Le président de la Commission de la liberté religieuse partage ses perspectives après la première audience





Lt. du Texas Le gouvernement. Dan Patrick, président de la commission de la liberté religieuse récemment créée par les États-Unis, s’entretient avec Raymond Arroyo sur «The World Over» le 19 juin 2025. / Crédit : «The World Over with Raymond Arroyo» (Le monde entier avec Raymond Arroyo)/Screenshot

Washington, D.C. Salle de presse, 20 juin 2025 / 14:11 pm (CNA).

Comme l'œuvre de la présidentielle Commission de la liberté religieuse commence, président de la commission, Texas Lt. Le gouvernement. Dan Patrick, a déclaré qu'il voyait deux grands ensembles de menaces intérieures à la liberté religieuse aux États-Unis.

La première série de menaces, a-t-il déclaré, trouve son origine dans plusieurs décisions de justice du milieu du XXe siècle, tandis que la deuxième série de menaces est due à l’apathie des croyants, «parce que si vous ne vous battez pas pour elle, vous pouvez la perdre».

Patrick a fait ces observations lors d’un entretien le 19 juin sur «The World Over with Raymond Arroyo» à la suite de l’audition d’ouverture de la commission le 16 juin à Washington, D.C.

Patrick a déclaré que la convocation inaugurale de la commission abordait une série de sujets, notamment l’intention des fondateurs du pays, «ce qu’était la clause d’établissement ... et comment nous l’avons perdue dans ce pays par des décisions de justice».

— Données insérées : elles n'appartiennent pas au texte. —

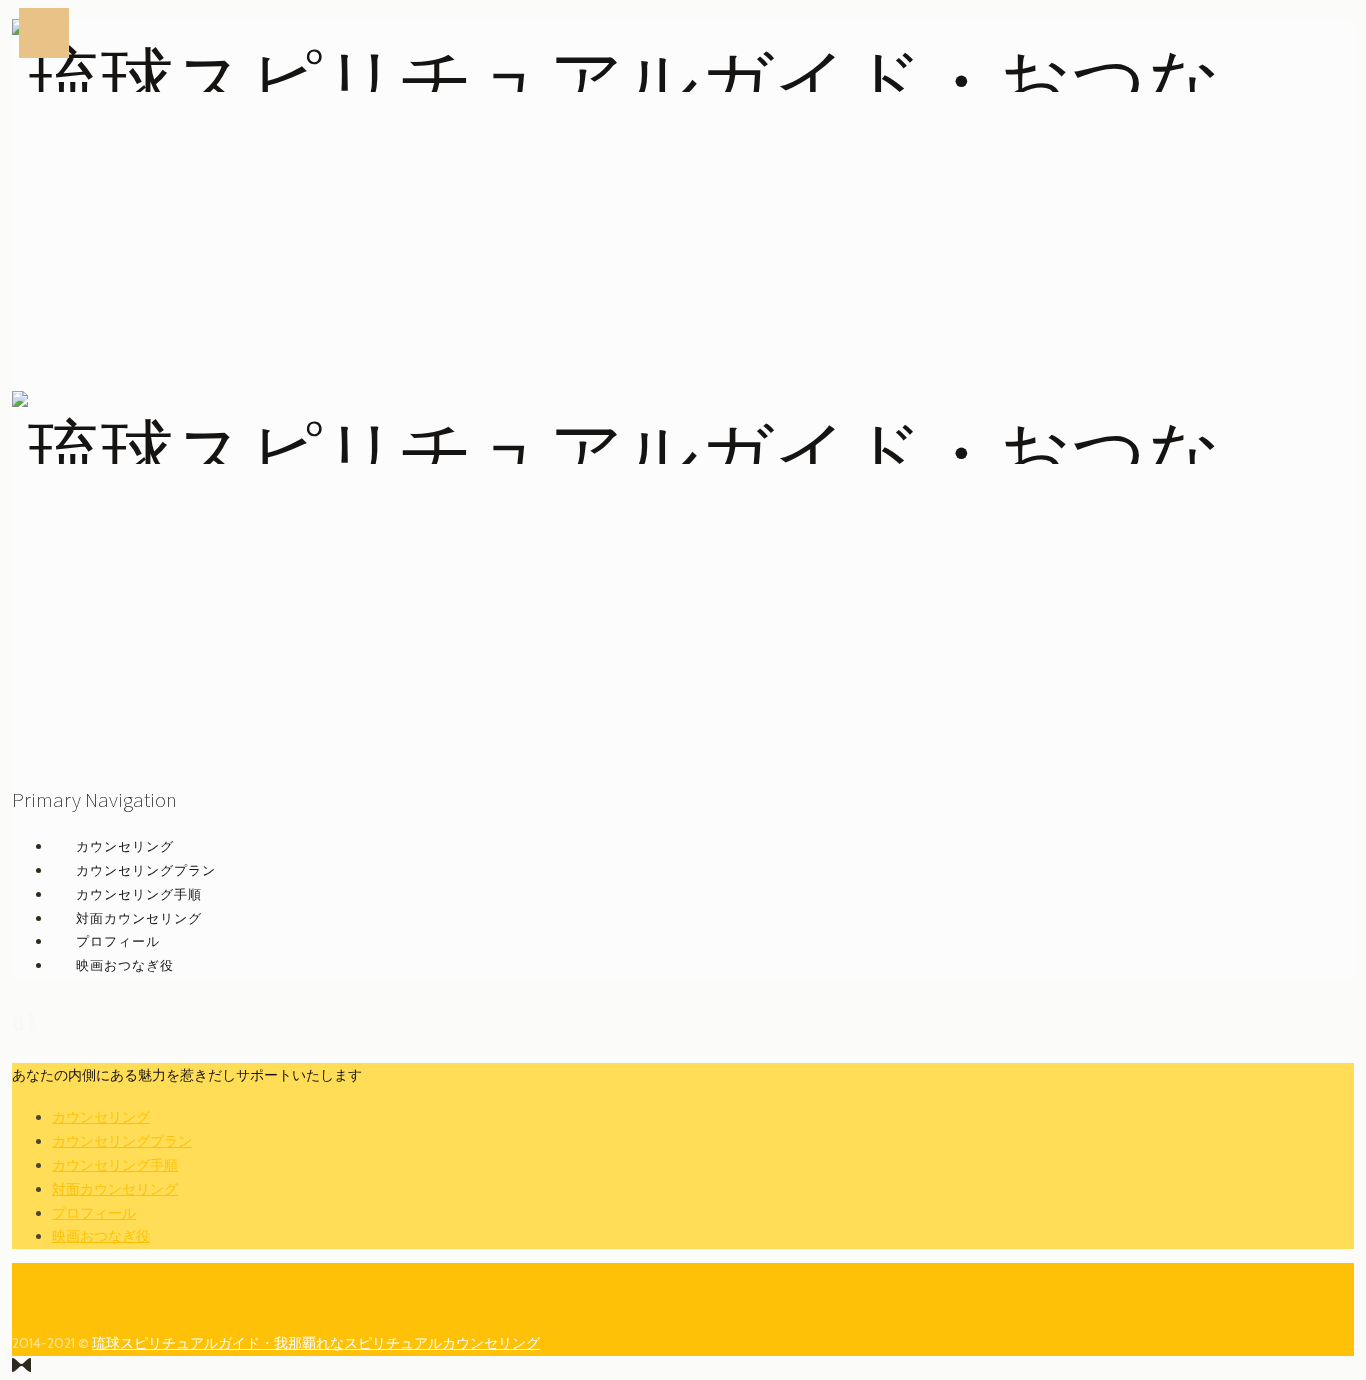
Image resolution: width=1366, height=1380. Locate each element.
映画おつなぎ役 (125, 965)
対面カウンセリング (139, 918)
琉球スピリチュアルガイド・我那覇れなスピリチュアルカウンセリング (316, 1343)
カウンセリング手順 (139, 894)
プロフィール (118, 941)
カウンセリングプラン (146, 870)
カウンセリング (125, 846)
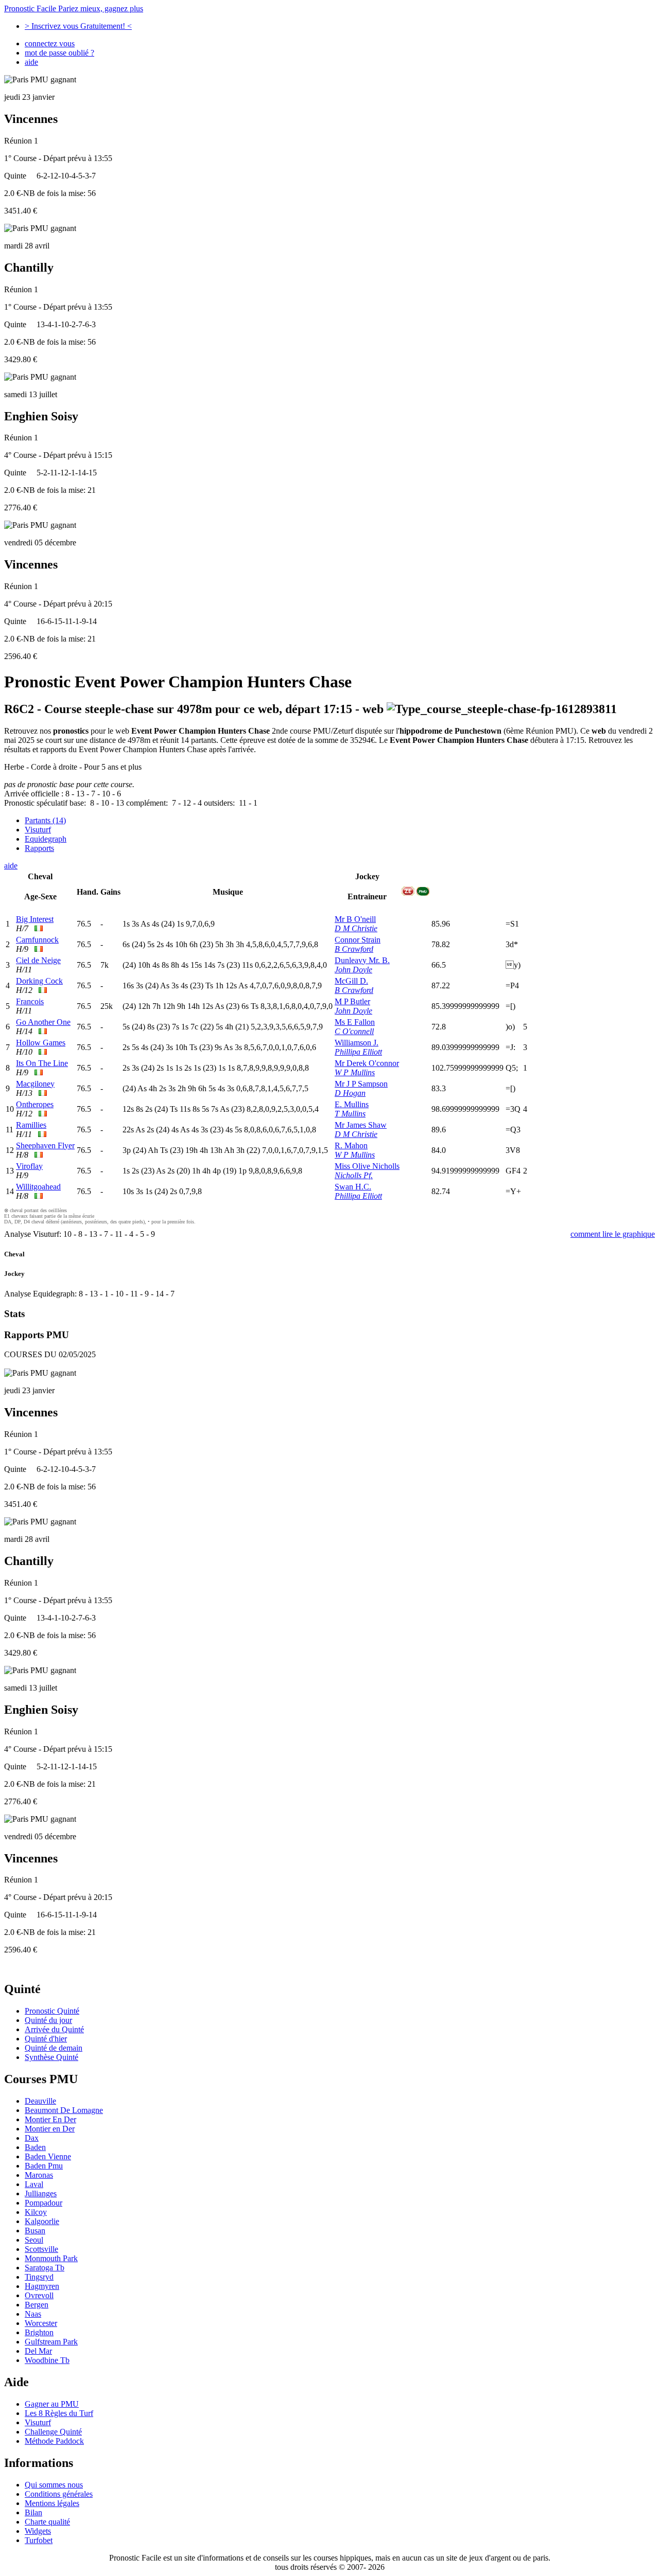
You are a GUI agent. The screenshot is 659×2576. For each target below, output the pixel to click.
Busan (35, 2230)
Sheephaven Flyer (45, 1145)
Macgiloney (35, 1083)
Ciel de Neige (38, 960)
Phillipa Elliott (358, 1051)
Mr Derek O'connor (367, 1063)
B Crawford (354, 949)
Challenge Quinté (53, 2431)
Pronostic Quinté (52, 2010)
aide (31, 62)
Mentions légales (52, 2503)
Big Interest (35, 919)
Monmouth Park (51, 2258)
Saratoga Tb (44, 2267)
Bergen (36, 2304)
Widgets (38, 2531)
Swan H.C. (353, 1186)
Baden (35, 2147)
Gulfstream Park (51, 2341)
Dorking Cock (39, 980)
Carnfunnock (37, 939)
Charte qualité (47, 2521)
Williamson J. (356, 1042)
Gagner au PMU (52, 2404)
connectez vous (50, 43)
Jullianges (41, 2193)
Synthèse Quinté (51, 2057)
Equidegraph (45, 838)
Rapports (39, 848)
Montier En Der (50, 2119)
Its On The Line (42, 1063)
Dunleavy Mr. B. (362, 960)
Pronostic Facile (73, 8)
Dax (32, 2138)
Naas (33, 2313)
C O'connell (354, 1031)
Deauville (40, 2101)
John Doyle (353, 969)
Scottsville (41, 2249)
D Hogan (350, 1093)
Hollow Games (40, 1042)
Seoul (34, 2239)
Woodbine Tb (47, 2360)
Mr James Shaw (361, 1125)
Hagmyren (42, 2286)
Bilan (33, 2512)
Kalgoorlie (42, 2221)
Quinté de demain (53, 2048)
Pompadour (43, 2202)
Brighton (39, 2332)
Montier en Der (50, 2128)
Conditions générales (59, 2494)
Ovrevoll (39, 2295)
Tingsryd (39, 2276)
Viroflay (29, 1166)
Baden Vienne (48, 2156)
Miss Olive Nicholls (367, 1166)
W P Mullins (355, 1072)
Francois (30, 1001)
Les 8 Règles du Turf (59, 2413)
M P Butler (352, 1001)
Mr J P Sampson (361, 1083)
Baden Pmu (44, 2165)
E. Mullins (352, 1104)
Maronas (39, 2175)
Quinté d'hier (46, 2038)
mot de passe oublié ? (59, 52)
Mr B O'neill (355, 919)
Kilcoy (36, 2212)
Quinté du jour (48, 2020)
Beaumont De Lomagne (64, 2110)
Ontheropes (35, 1104)
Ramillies (31, 1125)
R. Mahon (351, 1145)
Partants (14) (45, 820)
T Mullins (350, 1113)
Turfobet (39, 2540)
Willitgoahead (38, 1186)
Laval (34, 2184)
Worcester (41, 2323)
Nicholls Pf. (354, 1175)
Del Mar (38, 2351)
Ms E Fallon (355, 1022)
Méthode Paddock (54, 2441)
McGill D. (351, 980)
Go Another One (43, 1022)
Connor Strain (357, 939)
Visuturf (38, 829)
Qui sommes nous (54, 2484)
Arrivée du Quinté (54, 2029)
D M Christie (356, 928)
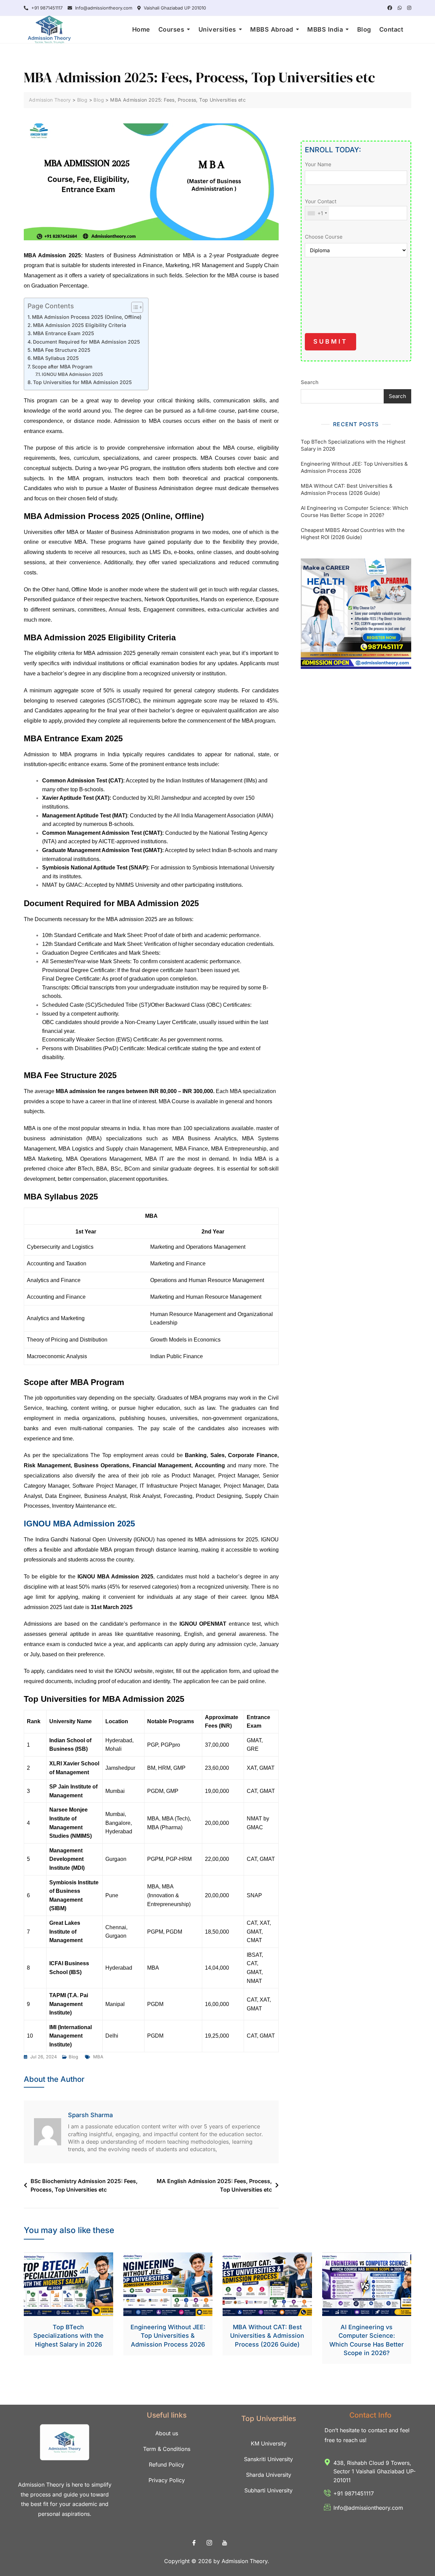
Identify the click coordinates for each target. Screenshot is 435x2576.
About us (166, 2433)
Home (141, 29)
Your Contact (320, 207)
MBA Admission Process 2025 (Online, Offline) (86, 317)
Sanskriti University (268, 2459)
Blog (364, 29)
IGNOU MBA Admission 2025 (72, 374)
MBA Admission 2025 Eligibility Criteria (79, 325)
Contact (391, 29)
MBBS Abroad (271, 29)
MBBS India (325, 29)
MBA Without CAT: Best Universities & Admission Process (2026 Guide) (347, 489)
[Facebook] (194, 2543)
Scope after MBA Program (62, 366)
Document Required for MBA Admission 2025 (86, 342)
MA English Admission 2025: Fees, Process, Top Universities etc (214, 2185)
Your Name (318, 164)
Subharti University (268, 2490)
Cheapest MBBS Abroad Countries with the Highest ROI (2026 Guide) (353, 533)
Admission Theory (244, 2561)
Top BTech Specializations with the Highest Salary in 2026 (353, 445)
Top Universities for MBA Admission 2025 (82, 382)
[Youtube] (225, 2543)
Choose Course (324, 237)
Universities (217, 29)
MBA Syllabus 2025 (56, 358)
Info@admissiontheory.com (103, 8)
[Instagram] (209, 2543)
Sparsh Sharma (90, 2115)
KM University (268, 2443)
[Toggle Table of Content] (133, 307)
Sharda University (268, 2474)
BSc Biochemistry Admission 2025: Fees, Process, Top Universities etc (84, 2185)
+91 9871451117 (46, 8)
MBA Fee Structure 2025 (61, 350)
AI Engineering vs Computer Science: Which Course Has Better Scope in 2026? (354, 511)
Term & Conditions (166, 2448)
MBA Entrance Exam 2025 (63, 333)
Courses (171, 29)
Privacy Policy (167, 2480)
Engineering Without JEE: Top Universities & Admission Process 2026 (354, 467)
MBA (98, 2056)
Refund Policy (166, 2464)
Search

Il a expliqué que les tribunaux, «en particulier le tribunal de Warren et Hugo Black», ont pris la liberté religieuse, «et maintenant nous nous battons pour la ramener. Parce que si vous perdez la liberté religieuse... toutes les autres libertés tombent rapidement au bord du chemin.»

Patrick a dit que lui et ses 13 collègues commissaires, qui comprennent: Mgr Robert Barron et le cardinal Timothy Dolan, reçu apport juridique d’experts sur un certain nombre d’affaires relatives à la liberté religieuse et les retours d’information ont notamment indiqué que «la Cour suprême doit examiner davantage d’affaires et qu’elle doit cesser de les renvoyer devant les juridictions inférieures».

«Nous devons amener les tribunaux à tous les niveaux à prendre davantage de décisions sur ces grandes décisions», a déclaré Patrick. Lors de l’audition initiale de la commission, le ministère de la justice des États-Unis, en vertu duquel la commission opère, était également sollicités de jouer un rôle plus proactif dans les affaires de liberté religieuse.

Patrick a indiqué que la commission prévoit d’organiser sept ou huit autres auditions au cours de l’année prochaine, puis remettra au président Donald Trump «un rapport sur ce qu’il peut faire dans les décrets ou peut-être une législation qu’il recommandera au Congrès d’adopter», a déclaré Patrick.  

En discutant des origines de la commission, Patrick a déclaré: «Lorsque j’ai parlé de cela au président en novembre dernier, et qu’il avait déjà parlé de liberté religieuse au cours de ses quatre premières années, j’ai dit: “Je pense que le moment est venu” et il a adoré l’idée.» 

Patrick a déclaré que «nous devons être très intelligents sur la manière dont nous suivons cette voie avec le président» et a exprimé sa confiance dans le fait que «nous avons un président qui croit en Dieu, qui croit en Jésus-Christ et qui a dit: «Je veux que mon gouvernement reflète les valeurs de l’endroit où je connais la majeure partie du pays».

L’intégralité de l’entretien «World Over with Raymond Arroyo» avec Patrick peut être consultée ci-dessous.